### EXERCISE DESCRIPTION
Copy out each line of the material in which the word "agent" appears.

### EXERCISE INPUT
# # # # # # #
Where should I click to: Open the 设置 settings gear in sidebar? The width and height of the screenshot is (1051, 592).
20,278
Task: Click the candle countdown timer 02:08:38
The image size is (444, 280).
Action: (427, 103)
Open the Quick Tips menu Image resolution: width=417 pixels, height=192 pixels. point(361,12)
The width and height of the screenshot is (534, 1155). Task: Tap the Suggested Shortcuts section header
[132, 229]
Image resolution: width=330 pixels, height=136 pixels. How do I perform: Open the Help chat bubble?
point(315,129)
# # # # # # #
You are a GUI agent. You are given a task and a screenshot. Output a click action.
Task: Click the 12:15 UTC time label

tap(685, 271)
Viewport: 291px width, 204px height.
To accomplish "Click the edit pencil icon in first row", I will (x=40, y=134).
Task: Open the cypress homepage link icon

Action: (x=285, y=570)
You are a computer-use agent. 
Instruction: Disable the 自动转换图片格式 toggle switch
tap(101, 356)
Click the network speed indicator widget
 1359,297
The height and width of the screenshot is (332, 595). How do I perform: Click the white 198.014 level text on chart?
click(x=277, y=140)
# # # # # # #
### ANSWER FOR THIS EXERCISE
You are a GUI agent. You are given a task and a screenshot. Output a click action.
You are a computer-use agent. 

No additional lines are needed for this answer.